Aim of the task: Go through the entries, filter for the word "will", and copy every line that has it.

┌────────

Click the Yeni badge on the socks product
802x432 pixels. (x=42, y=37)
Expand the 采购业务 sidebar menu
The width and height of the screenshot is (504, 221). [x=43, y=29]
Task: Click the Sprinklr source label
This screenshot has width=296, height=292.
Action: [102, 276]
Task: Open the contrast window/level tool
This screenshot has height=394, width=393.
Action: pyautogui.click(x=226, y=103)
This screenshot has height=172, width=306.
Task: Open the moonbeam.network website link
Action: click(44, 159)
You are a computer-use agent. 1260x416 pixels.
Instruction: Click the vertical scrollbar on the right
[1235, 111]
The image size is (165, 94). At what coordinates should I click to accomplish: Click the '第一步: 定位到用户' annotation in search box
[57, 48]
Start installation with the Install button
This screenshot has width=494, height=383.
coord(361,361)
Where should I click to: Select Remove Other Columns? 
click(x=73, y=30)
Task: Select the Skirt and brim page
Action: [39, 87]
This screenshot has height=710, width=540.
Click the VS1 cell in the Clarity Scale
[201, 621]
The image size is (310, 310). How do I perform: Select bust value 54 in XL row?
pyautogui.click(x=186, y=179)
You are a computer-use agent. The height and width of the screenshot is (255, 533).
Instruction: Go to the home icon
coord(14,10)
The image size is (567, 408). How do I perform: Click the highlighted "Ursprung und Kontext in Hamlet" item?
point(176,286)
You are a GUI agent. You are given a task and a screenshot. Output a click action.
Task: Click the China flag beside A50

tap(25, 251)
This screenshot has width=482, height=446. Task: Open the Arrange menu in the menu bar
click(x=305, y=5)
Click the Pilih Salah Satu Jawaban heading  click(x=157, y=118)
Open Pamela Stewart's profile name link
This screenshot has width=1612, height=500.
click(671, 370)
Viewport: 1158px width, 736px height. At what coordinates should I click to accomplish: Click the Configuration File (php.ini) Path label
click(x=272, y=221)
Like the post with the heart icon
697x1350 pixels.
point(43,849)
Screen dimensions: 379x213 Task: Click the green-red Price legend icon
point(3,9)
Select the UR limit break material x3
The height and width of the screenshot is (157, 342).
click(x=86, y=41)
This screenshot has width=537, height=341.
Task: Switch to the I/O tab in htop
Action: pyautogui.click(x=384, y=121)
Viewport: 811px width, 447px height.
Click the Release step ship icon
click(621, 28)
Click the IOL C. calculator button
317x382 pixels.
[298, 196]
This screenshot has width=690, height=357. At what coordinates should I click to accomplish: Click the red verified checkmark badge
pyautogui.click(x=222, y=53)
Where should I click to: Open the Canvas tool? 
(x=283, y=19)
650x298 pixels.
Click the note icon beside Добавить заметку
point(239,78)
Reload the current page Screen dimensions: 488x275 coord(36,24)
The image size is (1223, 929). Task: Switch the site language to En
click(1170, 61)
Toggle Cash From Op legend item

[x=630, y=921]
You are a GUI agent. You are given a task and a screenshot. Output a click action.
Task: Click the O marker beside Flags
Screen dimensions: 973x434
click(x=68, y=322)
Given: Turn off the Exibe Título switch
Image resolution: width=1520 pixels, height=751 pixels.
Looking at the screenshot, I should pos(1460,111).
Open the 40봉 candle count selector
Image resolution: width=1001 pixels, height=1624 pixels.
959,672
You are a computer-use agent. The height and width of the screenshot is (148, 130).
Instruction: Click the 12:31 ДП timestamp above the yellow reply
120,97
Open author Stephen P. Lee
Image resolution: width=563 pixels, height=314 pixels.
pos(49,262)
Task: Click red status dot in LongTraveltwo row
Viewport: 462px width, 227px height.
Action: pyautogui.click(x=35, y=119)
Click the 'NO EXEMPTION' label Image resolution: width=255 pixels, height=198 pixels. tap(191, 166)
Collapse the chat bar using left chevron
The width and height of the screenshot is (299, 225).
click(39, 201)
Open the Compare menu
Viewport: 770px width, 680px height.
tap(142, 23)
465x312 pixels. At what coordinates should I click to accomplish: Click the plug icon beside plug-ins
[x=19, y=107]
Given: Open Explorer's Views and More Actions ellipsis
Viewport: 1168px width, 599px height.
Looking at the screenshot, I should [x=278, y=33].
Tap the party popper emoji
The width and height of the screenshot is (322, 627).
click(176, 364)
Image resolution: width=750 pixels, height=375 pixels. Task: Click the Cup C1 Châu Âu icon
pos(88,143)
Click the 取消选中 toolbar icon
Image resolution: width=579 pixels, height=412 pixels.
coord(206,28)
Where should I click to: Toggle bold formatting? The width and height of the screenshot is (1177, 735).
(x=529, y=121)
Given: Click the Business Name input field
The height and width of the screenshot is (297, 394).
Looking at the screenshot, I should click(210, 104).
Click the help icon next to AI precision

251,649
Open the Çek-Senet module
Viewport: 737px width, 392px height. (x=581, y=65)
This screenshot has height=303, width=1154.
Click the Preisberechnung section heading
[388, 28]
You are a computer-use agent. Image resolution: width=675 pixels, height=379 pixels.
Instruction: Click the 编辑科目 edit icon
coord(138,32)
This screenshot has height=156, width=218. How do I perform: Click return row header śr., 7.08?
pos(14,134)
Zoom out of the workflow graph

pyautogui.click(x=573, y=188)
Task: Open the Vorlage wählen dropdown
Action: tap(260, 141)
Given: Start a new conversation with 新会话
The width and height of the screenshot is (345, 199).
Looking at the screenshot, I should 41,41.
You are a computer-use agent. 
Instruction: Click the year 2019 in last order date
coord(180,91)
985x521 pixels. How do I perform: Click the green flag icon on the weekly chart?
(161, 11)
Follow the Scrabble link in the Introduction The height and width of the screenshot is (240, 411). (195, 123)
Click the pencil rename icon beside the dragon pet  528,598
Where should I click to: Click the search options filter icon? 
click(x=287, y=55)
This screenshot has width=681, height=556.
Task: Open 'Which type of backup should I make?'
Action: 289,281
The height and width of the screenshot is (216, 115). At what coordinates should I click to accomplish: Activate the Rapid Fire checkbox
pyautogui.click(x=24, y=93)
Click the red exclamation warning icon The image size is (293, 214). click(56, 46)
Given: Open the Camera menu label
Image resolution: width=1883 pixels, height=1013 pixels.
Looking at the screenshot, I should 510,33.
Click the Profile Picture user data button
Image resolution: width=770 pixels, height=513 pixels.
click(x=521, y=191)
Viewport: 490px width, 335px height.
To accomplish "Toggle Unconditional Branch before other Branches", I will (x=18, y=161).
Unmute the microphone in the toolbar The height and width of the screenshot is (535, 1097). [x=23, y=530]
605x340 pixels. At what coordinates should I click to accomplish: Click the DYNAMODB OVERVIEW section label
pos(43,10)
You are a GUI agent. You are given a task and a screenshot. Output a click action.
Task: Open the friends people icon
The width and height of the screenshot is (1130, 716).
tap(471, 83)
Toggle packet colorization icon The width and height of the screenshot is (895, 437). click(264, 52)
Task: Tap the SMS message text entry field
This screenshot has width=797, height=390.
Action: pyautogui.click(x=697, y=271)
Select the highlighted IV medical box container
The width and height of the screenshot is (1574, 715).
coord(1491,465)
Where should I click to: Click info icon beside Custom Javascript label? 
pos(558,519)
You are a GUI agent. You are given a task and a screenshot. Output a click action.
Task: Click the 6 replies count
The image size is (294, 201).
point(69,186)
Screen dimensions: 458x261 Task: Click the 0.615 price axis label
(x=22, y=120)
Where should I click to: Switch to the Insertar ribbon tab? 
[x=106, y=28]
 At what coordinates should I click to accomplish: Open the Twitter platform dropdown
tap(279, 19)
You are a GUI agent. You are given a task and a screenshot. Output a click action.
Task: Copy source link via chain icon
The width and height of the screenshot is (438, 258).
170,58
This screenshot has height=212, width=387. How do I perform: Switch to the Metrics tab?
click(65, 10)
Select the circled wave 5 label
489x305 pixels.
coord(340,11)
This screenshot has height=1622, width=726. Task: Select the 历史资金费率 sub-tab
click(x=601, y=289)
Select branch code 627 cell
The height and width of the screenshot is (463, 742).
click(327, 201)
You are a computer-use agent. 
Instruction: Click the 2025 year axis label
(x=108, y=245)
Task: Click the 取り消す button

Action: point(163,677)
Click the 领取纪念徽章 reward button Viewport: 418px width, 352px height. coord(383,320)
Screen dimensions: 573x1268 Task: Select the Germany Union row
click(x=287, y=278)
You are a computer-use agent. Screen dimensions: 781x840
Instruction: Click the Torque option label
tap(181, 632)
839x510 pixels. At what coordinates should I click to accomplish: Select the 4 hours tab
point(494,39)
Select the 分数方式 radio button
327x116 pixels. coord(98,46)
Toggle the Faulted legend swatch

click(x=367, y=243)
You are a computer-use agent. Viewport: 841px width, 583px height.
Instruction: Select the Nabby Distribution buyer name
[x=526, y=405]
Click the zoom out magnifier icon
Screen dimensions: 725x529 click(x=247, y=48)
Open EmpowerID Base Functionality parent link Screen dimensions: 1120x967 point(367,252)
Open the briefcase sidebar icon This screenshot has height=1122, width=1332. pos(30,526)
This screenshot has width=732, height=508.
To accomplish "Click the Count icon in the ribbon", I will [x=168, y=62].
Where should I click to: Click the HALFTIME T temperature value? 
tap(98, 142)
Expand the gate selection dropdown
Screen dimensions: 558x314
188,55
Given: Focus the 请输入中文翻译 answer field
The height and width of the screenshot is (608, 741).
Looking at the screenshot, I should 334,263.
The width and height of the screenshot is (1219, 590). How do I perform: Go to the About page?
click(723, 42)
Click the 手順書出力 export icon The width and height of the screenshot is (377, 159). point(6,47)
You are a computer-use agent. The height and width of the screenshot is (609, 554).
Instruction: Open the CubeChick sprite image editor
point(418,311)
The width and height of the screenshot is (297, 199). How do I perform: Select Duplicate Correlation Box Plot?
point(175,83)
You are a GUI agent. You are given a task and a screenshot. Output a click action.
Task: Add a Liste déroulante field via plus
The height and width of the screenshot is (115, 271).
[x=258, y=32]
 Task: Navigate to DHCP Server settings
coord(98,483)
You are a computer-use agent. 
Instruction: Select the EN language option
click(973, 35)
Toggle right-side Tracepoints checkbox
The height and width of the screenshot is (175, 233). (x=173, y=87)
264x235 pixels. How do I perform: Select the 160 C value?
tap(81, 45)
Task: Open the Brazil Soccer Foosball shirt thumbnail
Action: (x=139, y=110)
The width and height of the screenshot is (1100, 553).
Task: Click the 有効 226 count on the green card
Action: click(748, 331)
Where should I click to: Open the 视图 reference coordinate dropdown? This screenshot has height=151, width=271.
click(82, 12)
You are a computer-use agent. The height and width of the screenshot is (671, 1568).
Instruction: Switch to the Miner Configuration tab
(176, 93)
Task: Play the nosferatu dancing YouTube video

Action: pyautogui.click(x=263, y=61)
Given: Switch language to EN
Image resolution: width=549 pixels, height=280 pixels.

└────────

Reply to the task:
To accomplish "Toggle Unconditional Branch before other Branches", I will (x=18, y=161).
To accomplish "Click the Count icon in the ribbon", I will [x=168, y=62].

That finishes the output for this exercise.